Sustainable Food Supply Chains in China

During an 10-day leadership laboratory in China, food system leaders will learn together and explore future collaborations. Approximately one-half of 40 participants will come from China and half from outside China. Participants will come from the business sector, the government sector, and civil society. 

This leadership lab will focus on supply chains that enhance the interests of farmers while also protecting the natural environment and providing healthy and safe food for consumers.  Many Chinese agricultural producers supply local traditional markets. Others have become increasingly integrated into modern supply chains supplying large supermarket chains. Despite these changes, the incomes of farmers have not kept pace with their urban counterparts, and adequate quality systems have not been put in place. This situation is common across the world, and the lab will bring together food system leaders from several countries to share their experiences and address these questions:

  • What are the essential steps for family farmers to develop good opportunities in the changing market structure of China and other countries?
  • How can market players rapidly share information about changing consumer demands and ensure that an increasingly safe, healthy, diverse, and high quality food supply is produced with fewer energy inputs and negative environmental impacts from all stages of supply chains?
  • What will it take for multi-national businesses and local businesses of all sizes to play a positive role in promoting sustainable and secure food systems?
  • What is the role of government, including regulations, public investments, and rules for intellectual and real property rights, to support more sustainable and equitable supply chains?
  • What is the role of producers’ organizations and NGOs to support the improvement of sustainable supply chains?
  • What are the most important ways in which Chinese food system development and food system development in the rest of the world are mutually interactive and dependent?

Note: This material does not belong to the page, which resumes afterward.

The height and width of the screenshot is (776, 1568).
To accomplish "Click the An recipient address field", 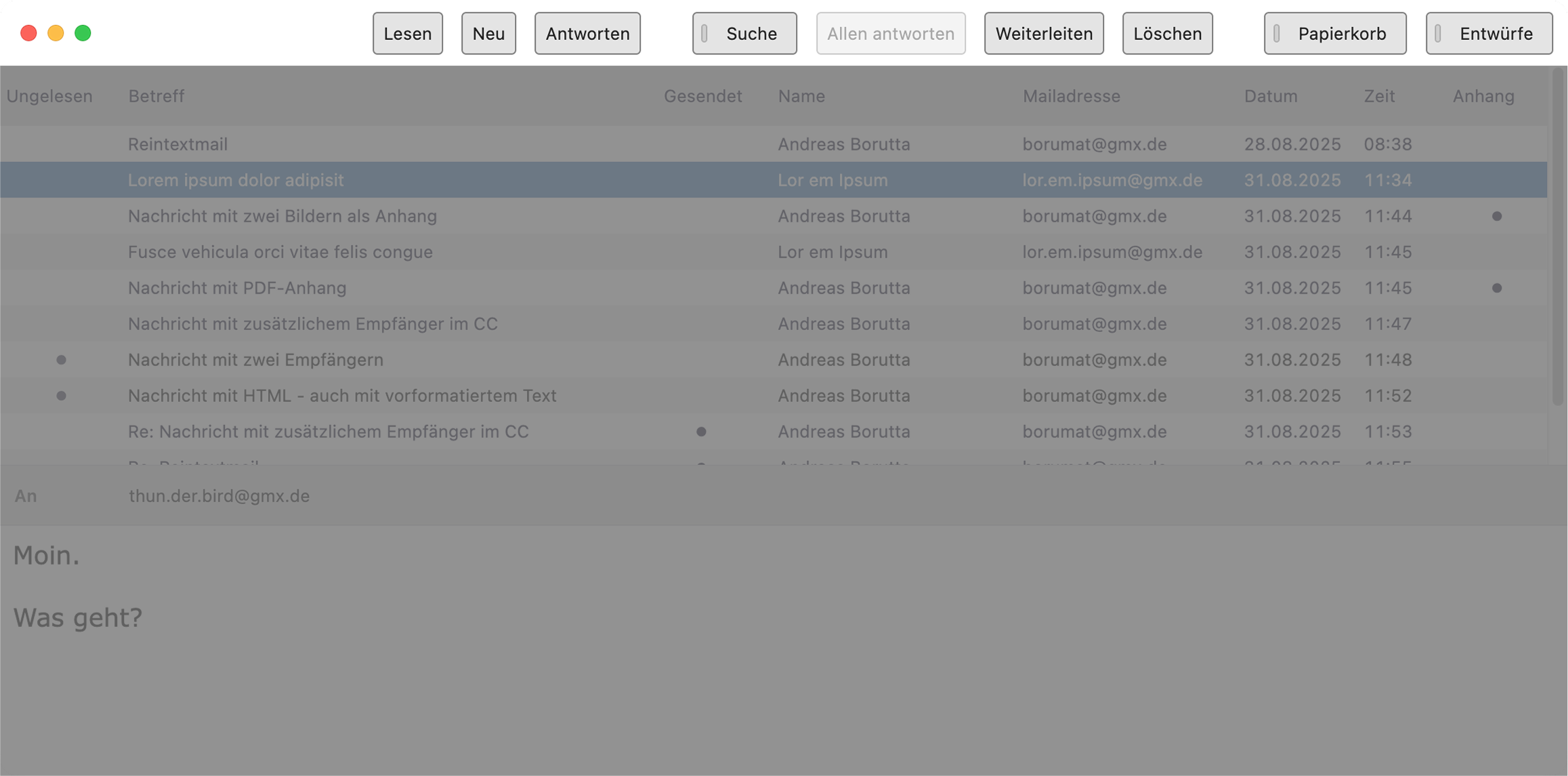I will coord(219,496).
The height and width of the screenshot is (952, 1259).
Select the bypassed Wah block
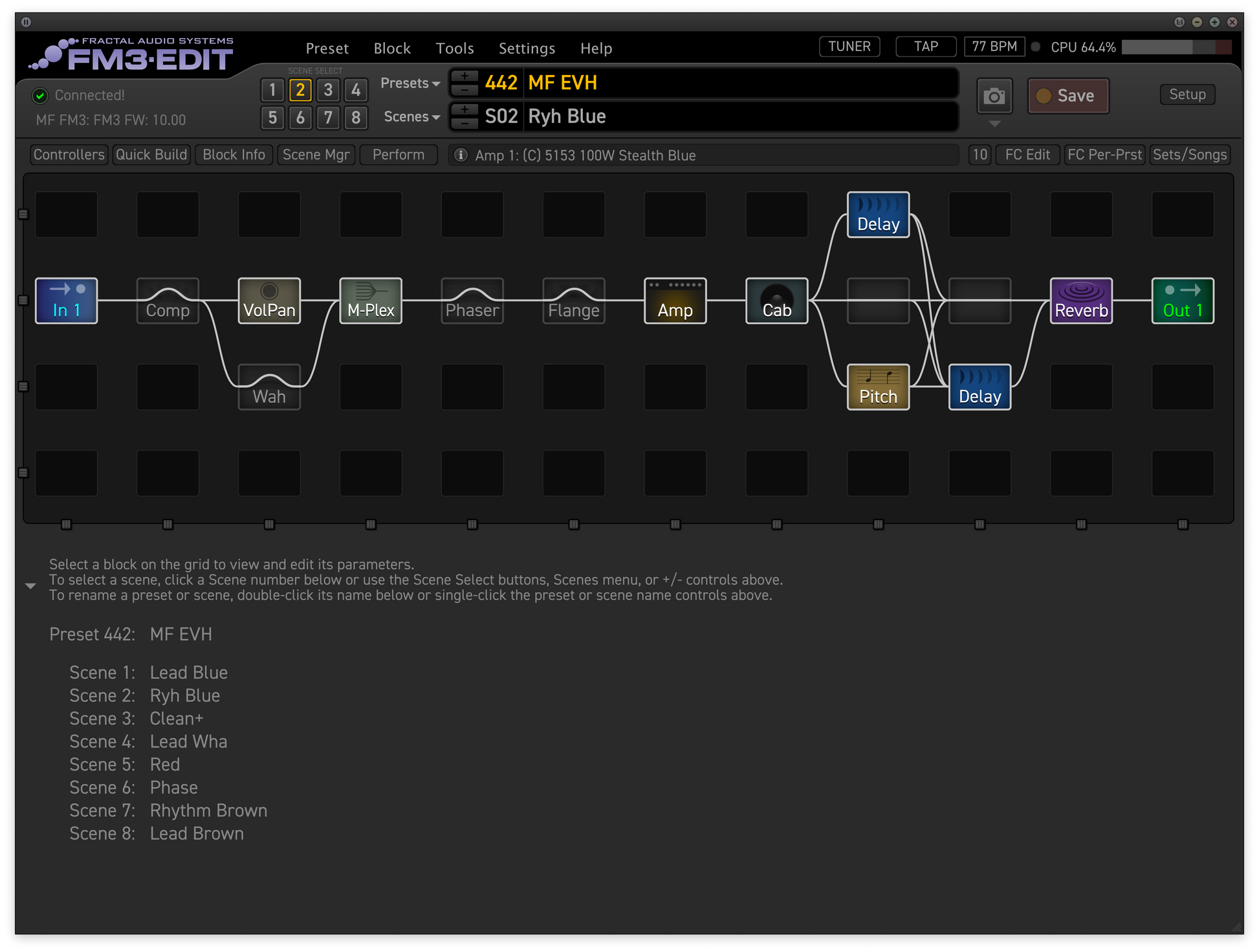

China’s future development is important for the whole world because China is so large and strategically important, and China’s development path also serves as a microcosm of the challenges and opportunities facing much of the rest of the world. The lab will provide all participants, Chinese and non-Chinese, with many opportunities to see and learn through one another’s eyes, to imagine innovations that might not have occurred to one another before, and to design joint work in a variety of potential areas, including model supply chains, infrastructure for family farmers, food procurement specifications, commodity standards, and public policy.

At the end of learning journeys and retreat, a report will share the key learning of the project.  This report will include both individual and collective learning by participants.